Question

In this 6 products would be formed ??

• A. True
• B. False

Answer 1

Answer: (A)

6

Answer 2

The question asks about the number of monochlorination products formed from chlorocyclobutane. Monochlorination is a free radical substitution reaction where one hydrogen atom is replaced by a chlorine atom.

Let's analyze the structure of chlorocyclobutane and identify the different types of hydrogen atoms available for substitution. We number the carbon atoms starting from the carbon bearing the chlorine atom.

Due to the symmetry of the cyclobutane ring, C2 and C4 are equivalent positions. Therefore, we have three distinct positions where a hydrogen atom can be replaced by a chlorine atom:

1. C1 (the carbon already bearing a chlorine atom): This carbon has one hydrogen atom.
2. C2 (or C4, which are equivalent): These carbons each have two hydrogen atoms.
3. C3 (the carbon opposite to C1): This carbon has two hydrogen atoms.

Let's analyze the products formed by chlorination at each position:

1. Chlorination at C1: Replacing the hydrogen at C1 leads to 1,1-dichlorocyclobutane.

This molecule has a plane of symmetry passing through C1 and C3, and bisecting the C2-C4 bond. Therefore, it is achiral.

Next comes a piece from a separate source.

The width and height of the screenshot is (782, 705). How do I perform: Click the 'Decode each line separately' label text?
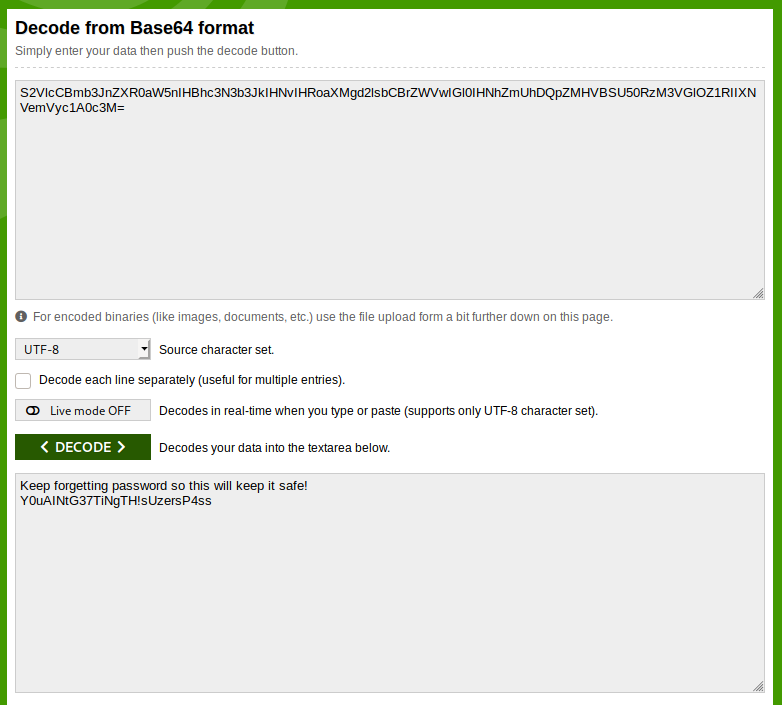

• Number of products from C1 chlorination: 1

2. Chlorination at C2 (or C4): Replacing a hydrogen at C2 leads to 1,2-dichlorocyclobutane. This molecule has two chiral centers (C1 and C2). Therefore, it can exist as stereoisomers (cis/trans and enantiomers).

• cis-1,2-dichlorocyclobutane: The two chlorine atoms are on the same side of the cyclobutane ring.

  This molecule has a plane of symmetry (passing through the midpoints of the C1-C2 and C3-C4 bonds, and perpendicular to the ring). It is a meso compound and therefore achiral.

  • Number of products: 1

• trans-1,2-dichlorocyclobutane: The two chlorine atoms are on opposite sides of the cyclobutane ring.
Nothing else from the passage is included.